They all hold the same title — former prime minister of the State of Israel.
And they all have been making the rounds of the U.S. airwaves, analyzing the Israeli-Palestinian conflict for American audiences, on a mission from current Prime Minister Ariel Sharon.
But the messages of Shimon Peres, Ehud Barak and Benjamin Netanyahu on Israel’s long-term strategy differ significantly.
While Peres speaks of the need to resume negotiations with Palestinian Authority President Yasser Arafat, Netanyahu say his regime should be toppled and Barak implies that talks with Arafat are useless.
While Netanyahu says Israel should wait until Arab regimes become democratic before seeking peace agreements, the other two don’t want to wait so long.
Without an ambassador in Washington and faced with an onslaught of Arab representatives on television, television programmers increasingly are looking to the former Israeli leaders to speak for the Jewish state.
Some pro-Israel activists are concerned that people may be getting mixed messages about the country’s goals, but analysts say the fact that the three former leaders have come together to express Israel’s concerns is a positive development.
“It serves Israel’s purpose to have a semblance of unity, which is what you have by having three exes and one current prime minister,” said Lenny Ben-David, a former deputy chief of mission at the Israeli Embassy in Washington.
But Ben-David admits there is no single, clear message coming from Jerusalem, only “political schizophrenia.”
Many at this week’s conference of the American Israel Public Affairs Committee found Barak’s argument the most significant of the three, because of the change it showed in his thinking.

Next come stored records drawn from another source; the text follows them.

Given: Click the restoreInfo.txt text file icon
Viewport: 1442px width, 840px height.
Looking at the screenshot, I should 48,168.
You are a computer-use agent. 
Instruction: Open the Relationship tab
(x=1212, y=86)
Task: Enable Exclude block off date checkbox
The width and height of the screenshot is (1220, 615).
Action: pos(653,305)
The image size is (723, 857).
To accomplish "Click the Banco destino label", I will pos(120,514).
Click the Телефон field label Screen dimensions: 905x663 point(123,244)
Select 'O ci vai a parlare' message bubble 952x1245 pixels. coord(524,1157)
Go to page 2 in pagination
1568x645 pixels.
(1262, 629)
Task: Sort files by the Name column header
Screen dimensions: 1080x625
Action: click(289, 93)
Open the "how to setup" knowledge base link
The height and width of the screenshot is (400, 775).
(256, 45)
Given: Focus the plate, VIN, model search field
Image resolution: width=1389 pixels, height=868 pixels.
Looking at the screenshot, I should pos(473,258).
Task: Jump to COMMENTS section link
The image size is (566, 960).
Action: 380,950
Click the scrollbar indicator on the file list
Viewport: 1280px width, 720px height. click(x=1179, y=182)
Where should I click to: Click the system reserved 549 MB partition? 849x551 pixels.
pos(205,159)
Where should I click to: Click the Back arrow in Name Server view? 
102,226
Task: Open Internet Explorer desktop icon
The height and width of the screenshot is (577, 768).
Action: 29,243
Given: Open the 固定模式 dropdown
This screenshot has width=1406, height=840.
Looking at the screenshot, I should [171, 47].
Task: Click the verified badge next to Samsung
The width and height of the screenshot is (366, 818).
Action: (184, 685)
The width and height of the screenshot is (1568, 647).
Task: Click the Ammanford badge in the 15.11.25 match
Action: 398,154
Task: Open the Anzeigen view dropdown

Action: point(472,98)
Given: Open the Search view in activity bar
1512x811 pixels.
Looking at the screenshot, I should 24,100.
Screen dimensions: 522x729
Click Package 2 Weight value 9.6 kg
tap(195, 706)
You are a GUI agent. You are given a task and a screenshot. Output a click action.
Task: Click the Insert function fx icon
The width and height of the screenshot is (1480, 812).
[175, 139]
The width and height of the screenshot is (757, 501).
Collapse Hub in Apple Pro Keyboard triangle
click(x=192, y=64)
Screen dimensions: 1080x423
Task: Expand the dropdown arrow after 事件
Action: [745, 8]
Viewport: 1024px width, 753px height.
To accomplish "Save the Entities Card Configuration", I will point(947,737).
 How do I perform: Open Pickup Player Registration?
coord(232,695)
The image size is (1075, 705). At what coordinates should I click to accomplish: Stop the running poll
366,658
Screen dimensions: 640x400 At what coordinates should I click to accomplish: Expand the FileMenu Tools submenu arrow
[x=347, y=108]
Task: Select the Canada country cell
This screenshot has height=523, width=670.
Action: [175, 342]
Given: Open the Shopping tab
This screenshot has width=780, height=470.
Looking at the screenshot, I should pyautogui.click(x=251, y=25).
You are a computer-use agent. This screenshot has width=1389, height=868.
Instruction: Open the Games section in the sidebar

Barak offered extensive concessions to Arafat at the Camp David summit in July 2000, and says the fact that Arafat did not accept his peace proposal — or even make a counteroffer — shows that the Palestinians were not interested in ending the conflict with Israel.
“We unmasked Arafat, using the only possible way to unmask him,” he told AIPAC on Sunday.
Many at the AIPAC conference said Barak’s speech seemed to indicate renewed political aspirations.
Peres comes to the table as the current foreign minister and brings the status of the Nobel Peace Prize, which he shared with Arafat and the late Israeli Prime Minister Yitzhak Rabin for negotiating the Oslo accords.
Peres says he does not have an answer to why the Palestinians did not accept peace, but says he believes Arafat can fight terror and show leadership in the West Bank and Gaza Strip.
Netanyahu, who is likely to challenge Sharon for leadership of Likud Party from the right, has been the most outspoken.
His articulateness and perfect English have made him a frequent guest on television and in the halls of Congress. He uses the attention to advocate for significant changes to Arab societies, likening Palestinian rule to Nazism and outlining the need for the international community to press the Arabs to democratize before a lasting peace can take hold.
Speaking at AIPAC’s conference Monday, Netanyahu said of Arafat: “As long as that man is there representing what he represents, violence and terror will not stop.”
Because the divisions between the three focus largely on how to deal with Arafat and the Palestinians after a cease-fire, they can send a similar message to the world about the need for a cease-fire, said David Makovsky, a senior fellow at the Washington Institute for Near East Policy.
“So long as there’s a crisis,” the differences among them “are academic, because the overriding concern is how to deal with the homicidal bombers,” Makovsky said.
When they speak in front of American Jewish groups like AIPAC, the former prime ministers address an audience that understands the intricacies of internal Israeli politics and knows the historical differences between their parties and viewpoints.
Even when the three meet with lawmakers and administration officials, there is a similar understanding that many times the men represent no viewpoints but their own.
To television viewers, however, it may be less apparent that the three are not necessarily enunciating the government line, since the former prime ministers — and other Israelis — are invited to debate Arab leaders and defend Israeli military incursions into the West Bank and Gaza Strip.
Still, said Mark Regev, a spokesman for the Israeli Embassy in Washington, the main point all three express is frustration with Arafat and the Palestinian Authority.
“The common denominator is stronger than anything that divides” them, Regev said. “Peres, Barak and Netanyahu have all negotiated with Arafat and all have come to conclusion that the hope that Arafat would become a Palestinian Nelson Mandela has been disappointed.”
Henry Siegman, a senior fellow at the Council on Foreign Relations in New York, said he has concerns about the message the three are sending to the world, but feels the message at least is consistent.
“When it comes to the question of, ‘Do these presentations create confusion or lack of quality?’ the answer is no,” Siegman said. “They all tend to reinforce Sharon’s argument that Israel has no peace partner in Arafat.”
Makovsky said the distrust of Arafat has been “the glue that keeps disparate parts of Israeli government together,” and has kept the three former leaders largely on message.
“Instead of accentuating the differences, when there is crisis you accentuate the similarities,” he said.
Regev added that Barak, Peres and Netanyahu all command international respect, and utilizing them on television is in Israel’s interest.
“We were going through a difficult time with this military operation, there were difficult pictures,” he said. “It is important to explain to the overseas audiences why Israel is doing what it is.”